(Screenshot and document pointing data)
------------------------------------------------------------------------
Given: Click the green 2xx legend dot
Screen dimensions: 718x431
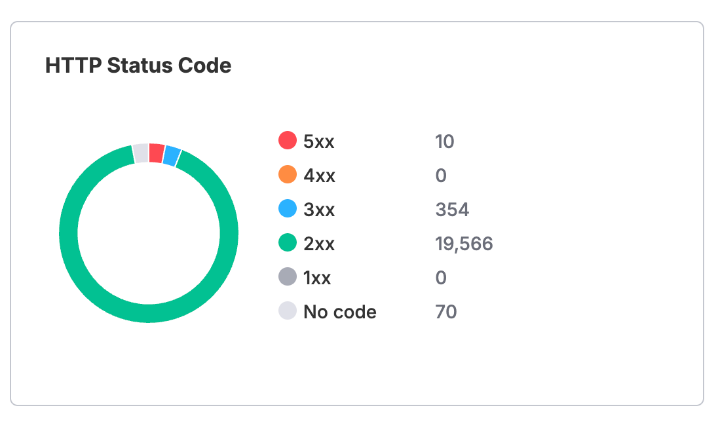Looking at the screenshot, I should [288, 242].
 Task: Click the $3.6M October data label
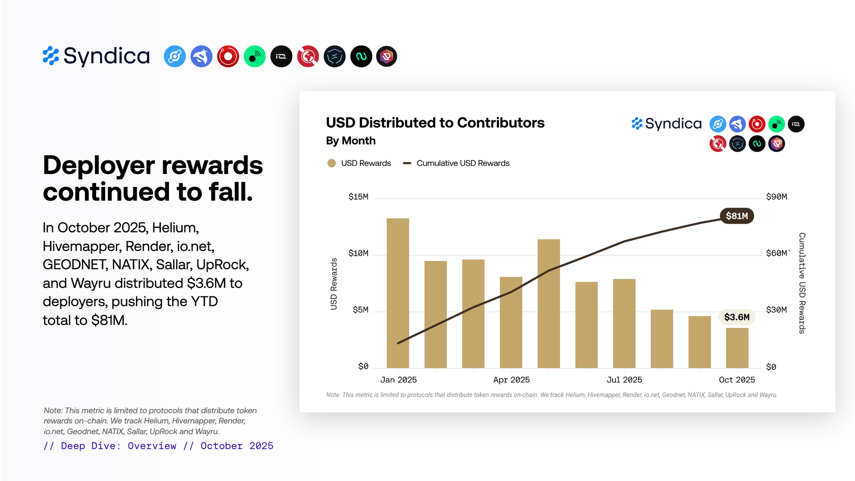point(737,317)
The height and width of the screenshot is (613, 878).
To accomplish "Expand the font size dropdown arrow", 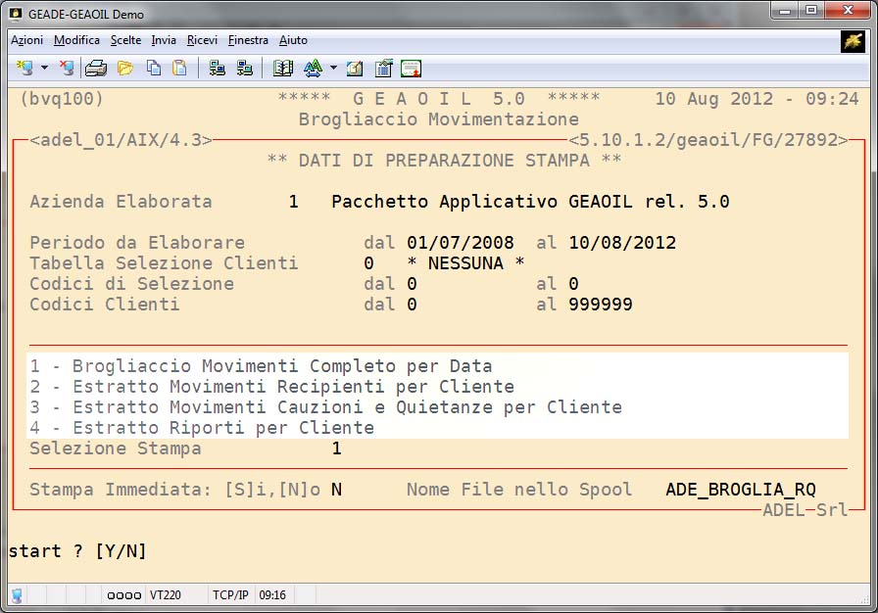I will [x=333, y=69].
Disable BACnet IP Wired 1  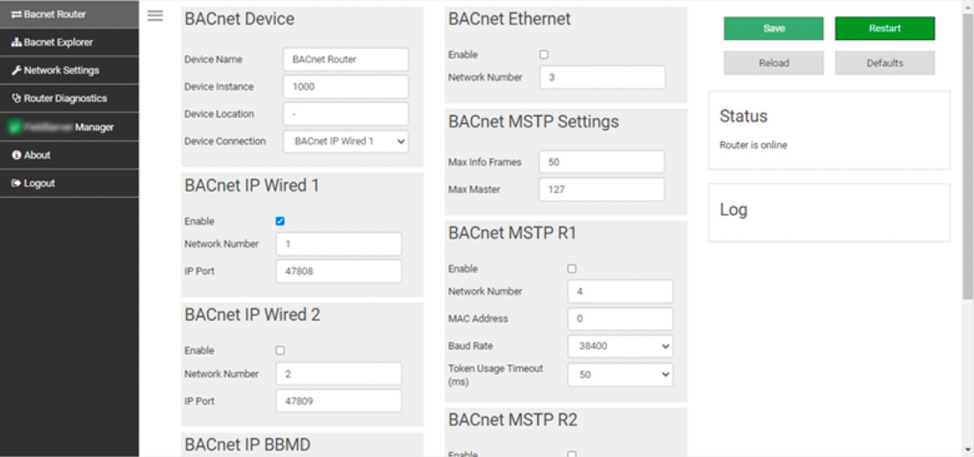click(x=280, y=221)
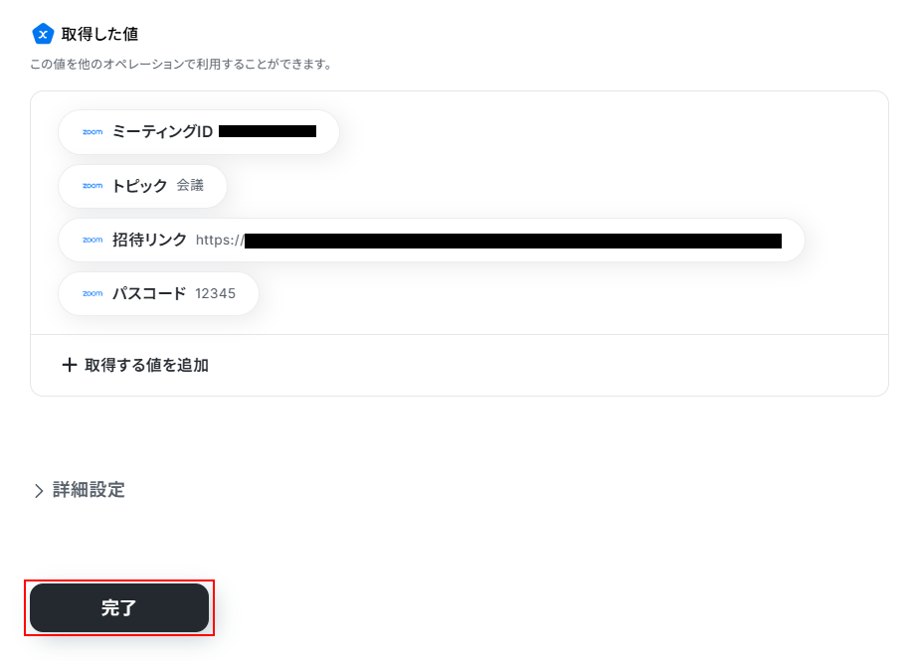Click the 取得した値 heading
Viewport: 910px width, 661px height.
(99, 34)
------------------------------------------------------------------------
YOUR GOAL
Edit the lines from the start of the records through the line containing "point(737,317)", inclusive, replacing "green" with "blue" and changing nothing else. Leave the pictures out of your answer.

THE RESULT
Given: Click the blue 2xx legend dot
Screen dimensions: 718x431
Looking at the screenshot, I should [288, 242].
 Task: Click the $3.6M October data label
point(737,317)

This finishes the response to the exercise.